* Information provided:
=-=-=-=-=

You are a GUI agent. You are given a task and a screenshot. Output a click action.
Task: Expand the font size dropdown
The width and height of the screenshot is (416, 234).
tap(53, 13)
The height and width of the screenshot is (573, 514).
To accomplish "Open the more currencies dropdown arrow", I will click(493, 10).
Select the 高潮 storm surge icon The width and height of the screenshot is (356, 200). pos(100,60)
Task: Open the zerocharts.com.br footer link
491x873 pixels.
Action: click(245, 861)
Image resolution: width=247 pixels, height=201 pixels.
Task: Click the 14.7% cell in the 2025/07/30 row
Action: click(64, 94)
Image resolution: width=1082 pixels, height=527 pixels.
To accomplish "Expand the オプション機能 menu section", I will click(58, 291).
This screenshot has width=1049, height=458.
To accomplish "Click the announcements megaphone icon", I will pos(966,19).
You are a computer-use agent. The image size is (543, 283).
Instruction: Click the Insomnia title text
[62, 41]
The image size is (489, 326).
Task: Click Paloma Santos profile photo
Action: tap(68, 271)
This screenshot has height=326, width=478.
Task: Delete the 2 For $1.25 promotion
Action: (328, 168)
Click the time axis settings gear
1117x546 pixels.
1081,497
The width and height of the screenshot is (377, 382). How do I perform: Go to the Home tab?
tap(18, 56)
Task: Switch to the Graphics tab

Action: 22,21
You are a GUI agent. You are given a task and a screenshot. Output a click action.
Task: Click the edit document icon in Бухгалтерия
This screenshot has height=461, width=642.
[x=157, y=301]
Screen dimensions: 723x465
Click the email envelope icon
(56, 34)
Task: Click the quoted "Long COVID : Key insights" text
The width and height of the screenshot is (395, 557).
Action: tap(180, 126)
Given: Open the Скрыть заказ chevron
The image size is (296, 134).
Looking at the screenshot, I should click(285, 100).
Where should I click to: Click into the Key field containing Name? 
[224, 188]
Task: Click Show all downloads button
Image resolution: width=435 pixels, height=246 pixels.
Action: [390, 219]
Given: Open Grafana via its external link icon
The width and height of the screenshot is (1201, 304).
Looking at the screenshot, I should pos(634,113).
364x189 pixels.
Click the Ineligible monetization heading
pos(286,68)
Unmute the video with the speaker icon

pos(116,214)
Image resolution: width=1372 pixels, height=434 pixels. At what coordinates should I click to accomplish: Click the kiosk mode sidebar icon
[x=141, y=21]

=-=-=-=-=

* Your objective: Your answer should consist only of the lines above between the line holding "This screenshot has width=1049, height=458." and the line holding "Task: Click Show all downloads button", inclusive, each transcribed exactly.

* Exercise response:
This screenshot has width=1049, height=458.
To accomplish "Click the announcements megaphone icon", I will pos(966,19).
You are a computer-use agent. The image size is (543, 283).
Instruction: Click the Insomnia title text
[62, 41]
The image size is (489, 326).
Task: Click Paloma Santos profile photo
Action: tap(68, 271)
This screenshot has height=326, width=478.
Task: Delete the 2 For $1.25 promotion
Action: (328, 168)
Click the time axis settings gear
1117x546 pixels.
1081,497
The width and height of the screenshot is (377, 382). How do I perform: Go to the Home tab?
tap(18, 56)
Task: Switch to the Graphics tab

Action: 22,21
You are a GUI agent. You are given a task and a screenshot. Output a click action.
Task: Click the edit document icon in Бухгалтерия
This screenshot has height=461, width=642.
[x=157, y=301]
Screen dimensions: 723x465
Click the email envelope icon
(56, 34)
Task: Click the quoted "Long COVID : Key insights" text
The width and height of the screenshot is (395, 557).
Action: tap(180, 126)
Given: Open the Скрыть заказ chevron
The image size is (296, 134).
Looking at the screenshot, I should click(285, 100).
Where should I click to: Click into the Key field containing Name? 
[224, 188]
Task: Click Show all downloads button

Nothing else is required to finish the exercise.